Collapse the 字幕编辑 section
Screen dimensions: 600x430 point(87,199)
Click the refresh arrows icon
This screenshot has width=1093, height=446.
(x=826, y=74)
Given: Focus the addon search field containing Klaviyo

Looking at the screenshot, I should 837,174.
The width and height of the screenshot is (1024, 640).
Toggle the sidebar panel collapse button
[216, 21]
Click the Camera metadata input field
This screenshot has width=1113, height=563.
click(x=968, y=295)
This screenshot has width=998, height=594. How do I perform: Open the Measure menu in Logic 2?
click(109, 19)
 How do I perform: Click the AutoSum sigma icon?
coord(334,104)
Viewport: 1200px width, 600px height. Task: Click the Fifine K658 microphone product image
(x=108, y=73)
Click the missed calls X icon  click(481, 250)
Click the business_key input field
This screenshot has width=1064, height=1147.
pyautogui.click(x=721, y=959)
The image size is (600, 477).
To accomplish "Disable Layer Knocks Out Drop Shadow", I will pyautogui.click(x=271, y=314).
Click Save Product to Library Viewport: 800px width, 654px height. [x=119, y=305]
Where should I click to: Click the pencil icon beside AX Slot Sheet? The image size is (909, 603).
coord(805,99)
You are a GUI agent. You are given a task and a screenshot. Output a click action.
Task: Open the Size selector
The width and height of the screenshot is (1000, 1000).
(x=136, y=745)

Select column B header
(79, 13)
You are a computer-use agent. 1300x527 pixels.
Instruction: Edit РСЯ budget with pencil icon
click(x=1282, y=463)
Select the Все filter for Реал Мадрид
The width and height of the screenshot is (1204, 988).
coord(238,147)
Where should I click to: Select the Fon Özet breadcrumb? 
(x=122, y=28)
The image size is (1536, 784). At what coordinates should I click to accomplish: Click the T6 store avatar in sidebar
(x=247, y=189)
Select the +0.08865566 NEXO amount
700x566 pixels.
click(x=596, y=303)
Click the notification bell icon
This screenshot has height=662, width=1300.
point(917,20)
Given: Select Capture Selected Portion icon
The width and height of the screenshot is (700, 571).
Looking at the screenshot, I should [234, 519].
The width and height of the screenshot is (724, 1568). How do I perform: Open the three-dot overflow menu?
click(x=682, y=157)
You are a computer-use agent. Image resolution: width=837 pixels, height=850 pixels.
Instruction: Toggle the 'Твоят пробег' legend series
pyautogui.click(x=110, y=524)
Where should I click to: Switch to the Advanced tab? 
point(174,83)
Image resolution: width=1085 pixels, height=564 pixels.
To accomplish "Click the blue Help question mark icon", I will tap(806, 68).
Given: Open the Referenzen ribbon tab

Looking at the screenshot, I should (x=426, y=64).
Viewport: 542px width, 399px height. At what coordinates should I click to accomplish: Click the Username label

====

■ **YOUR GOAL**
Look above for the line holding "This screenshot has width=998, height=594." and the line holding "Given: Select Capture Selected Portion icon". Retype both, and every line between them, word for word and nothing else.

■ **WRITTEN ANSWER**
This screenshot has width=998, height=594. How do I perform: Open the Measure menu in Logic 2?
click(109, 19)
 How do I perform: Click the AutoSum sigma icon?
coord(334,104)
Viewport: 1200px width, 600px height. Task: Click the Fifine K658 microphone product image
(x=108, y=73)
Click the missed calls X icon  click(481, 250)
Click the business_key input field
This screenshot has width=1064, height=1147.
pyautogui.click(x=721, y=959)
The image size is (600, 477).
To accomplish "Disable Layer Knocks Out Drop Shadow", I will pyautogui.click(x=271, y=314).
Click Save Product to Library Viewport: 800px width, 654px height. [x=119, y=305]
Where should I click to: Click the pencil icon beside AX Slot Sheet? The image size is (909, 603).
coord(805,99)
You are a GUI agent. You are given a task and a screenshot. Output a click action.
Task: Open the Size selector
The width and height of the screenshot is (1000, 1000).
(x=136, y=745)

Select column B header
(79, 13)
You are a computer-use agent. 1300x527 pixels.
Instruction: Edit РСЯ budget with pencil icon
click(x=1282, y=463)
Select the Все filter for Реал Мадрид
The width and height of the screenshot is (1204, 988).
coord(238,147)
Where should I click to: Select the Fon Özet breadcrumb? 
(x=122, y=28)
The image size is (1536, 784). At what coordinates should I click to accomplish: Click the T6 store avatar in sidebar
(x=247, y=189)
Select the +0.08865566 NEXO amount
700x566 pixels.
click(x=596, y=303)
Click the notification bell icon
This screenshot has height=662, width=1300.
point(917,20)
Given: Select Capture Selected Portion icon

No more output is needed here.